Mike Walsh wrote an article for Harvard Business Review titled How to Navigate the Ambiguity of a Digital Transformation (November 29, 2021).
« What you need is an emergent approach to digital transformation, focused on the three principles described in this article. »
« It is easy to take a reductionist view when thinking about digital transformation. Fix enough of the granular systems that run your finance, logistics, marketing, and HR, and you will eventually reinvent yourself — or so the wishful thinking goes. In truth, when an organization is reborn with machine intelligence at its core, it is not just faster or better than its peers; it becomes different. And different is what you need if you plan to reshape industries and redefine competition in your market. »
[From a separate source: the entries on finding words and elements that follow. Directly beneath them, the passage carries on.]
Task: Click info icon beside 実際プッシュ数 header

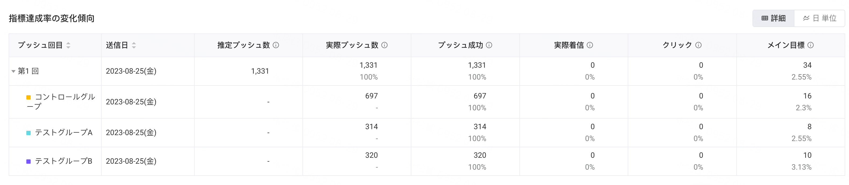Action: [x=384, y=45]
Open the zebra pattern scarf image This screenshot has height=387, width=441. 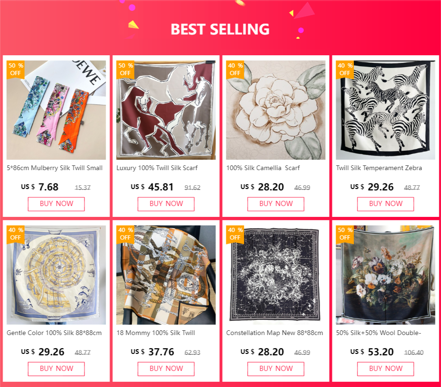coord(386,110)
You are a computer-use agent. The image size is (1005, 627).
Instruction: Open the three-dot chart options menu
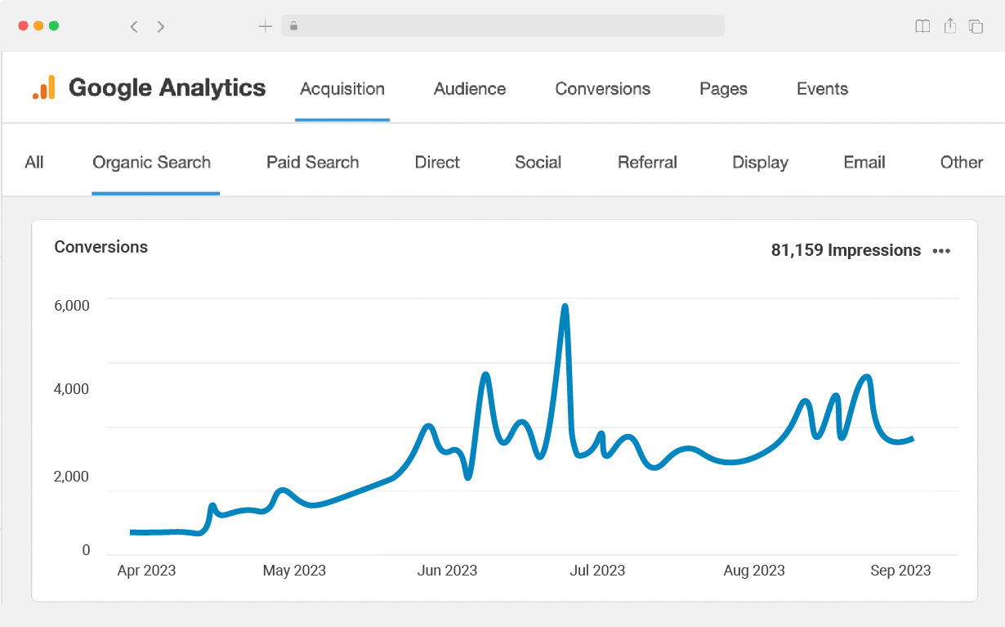(941, 251)
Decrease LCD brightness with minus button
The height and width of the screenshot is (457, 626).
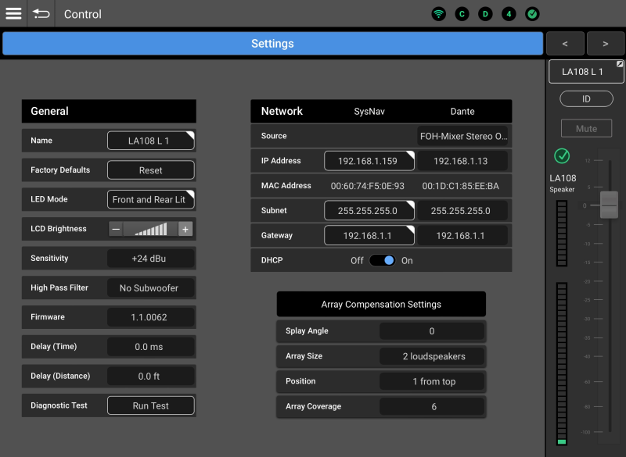click(x=116, y=229)

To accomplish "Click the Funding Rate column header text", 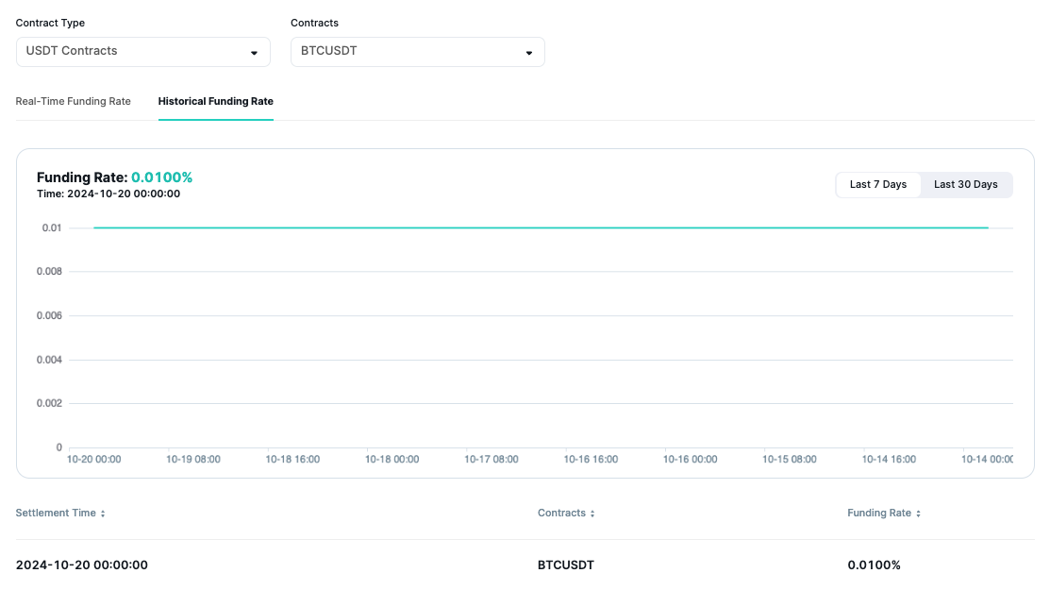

« A successful digital transformation can be hard to predict or plan; it is often the result of new customer interactions, new combinations of talent and teams, unexpected alliances with new partners, and entirely new business models. These components are constantly evolving, shaped, and influenced by algorithmic systems, aggregated in such a way that their collective behavior is more than the sum of their parts. More is different. Just as water becomes ice when cold enough, or graphite turns into diamond under enough pressure, at a critical point, more data and algorithms can transform an organization or an industry into something else entirely. »
« Act ahead of the phase transition. »
« Phase transitions, unfortunately, are rarely one-offs. Technology disruption is an overture, setting the stage for a cascade of changes in business models, customer behaviors and industry dynamics. »
« Amplify learning and adaption. »
« In an emergent digital strategy, learning is what allows you to leverage your digitalization efforts to evolve faster than your competition. »
« The Starbucks approach to AI-powered amplification has supported the firm’s transformation from a coffee retailer to a data-driven technology platform. Serving more than 100 million customers weekly at 31,000 stores, with 24.8 million registered and active mobile app users in the U.S. alone, Starbucks has built a learning machine for aggregating vast amounts of valuable data about customer behavior and preferences. At the core of this platform is Starbucks’ digital flywheel strategy that links a powerful program of rewards, simplified payment methods, personalization in the form of special offers, and quick, convenient order processes. »
« Starbucks was quick to embrace mobile ordering and payment, well ahead of more technologically sophisticated peers. It started accepting mobile payments nationally back in 2011. By the time Apple got around to rolling out mobile payments in 2014, Starbucks was already processing 7 million weekly mobile payment transactions in the U.S., while growing its database of mobile app users. In the fourth quarter of 2021, 51% of its U.S. company-operated sales were driven by customers who were Starbucks Rewards members. »
« The Starbucks AI engine processes everything from data about what times of day people usually order to which drinks they typically like, which can then be combined with other data like geolocation, weather, and seasonality to offer up personalized recommendations, offers, or even quests and challenges to earn extra rewards points. The level of digital engagement generated by this platform became particularly important during the Covid-19 crisis, when many physical stores had to close. Today, drive-thru and Mobile Order & Pay (MOP) together account for 70% of transactions — a 15% increase from pre-pandemic levels. »
« The digital flywheel »
« Invest in capabilities, not competencies.
« Companies often invest in competencies (things they do well), rather than capabilities (things that they might do well). In a way, it’s a trade-off that’s similar to the classic explore-exploit dilemma. »
« The problem with any digital transformation plan is just that; it is a plan, rather than a path. Organizations and markets are complex adaptive systems; they have emergent properties that are not present in their smaller pieces and cannot be replicated simply by digitizing processes or integrating new software. Nevertheless, if you can overcome the need for reductionist certainty, there is an elegant symmetry to taking a bottom-up approach to digital transformation. After all, machine learning systems themselves are self-organizing networks from which emerge insights, predictions, and recommendations. Whether you are a startup trying to disrupt an industry or a traditional incumbent reimagining itself, an emergent digital strategy allows you to maintain your optionality while also acknowledging that when things do change, they are likely to do so overnight. »
Mike Walsh is the author of The Algorithmic Leader: How to Be Smart When Machines Are Smarter Than You.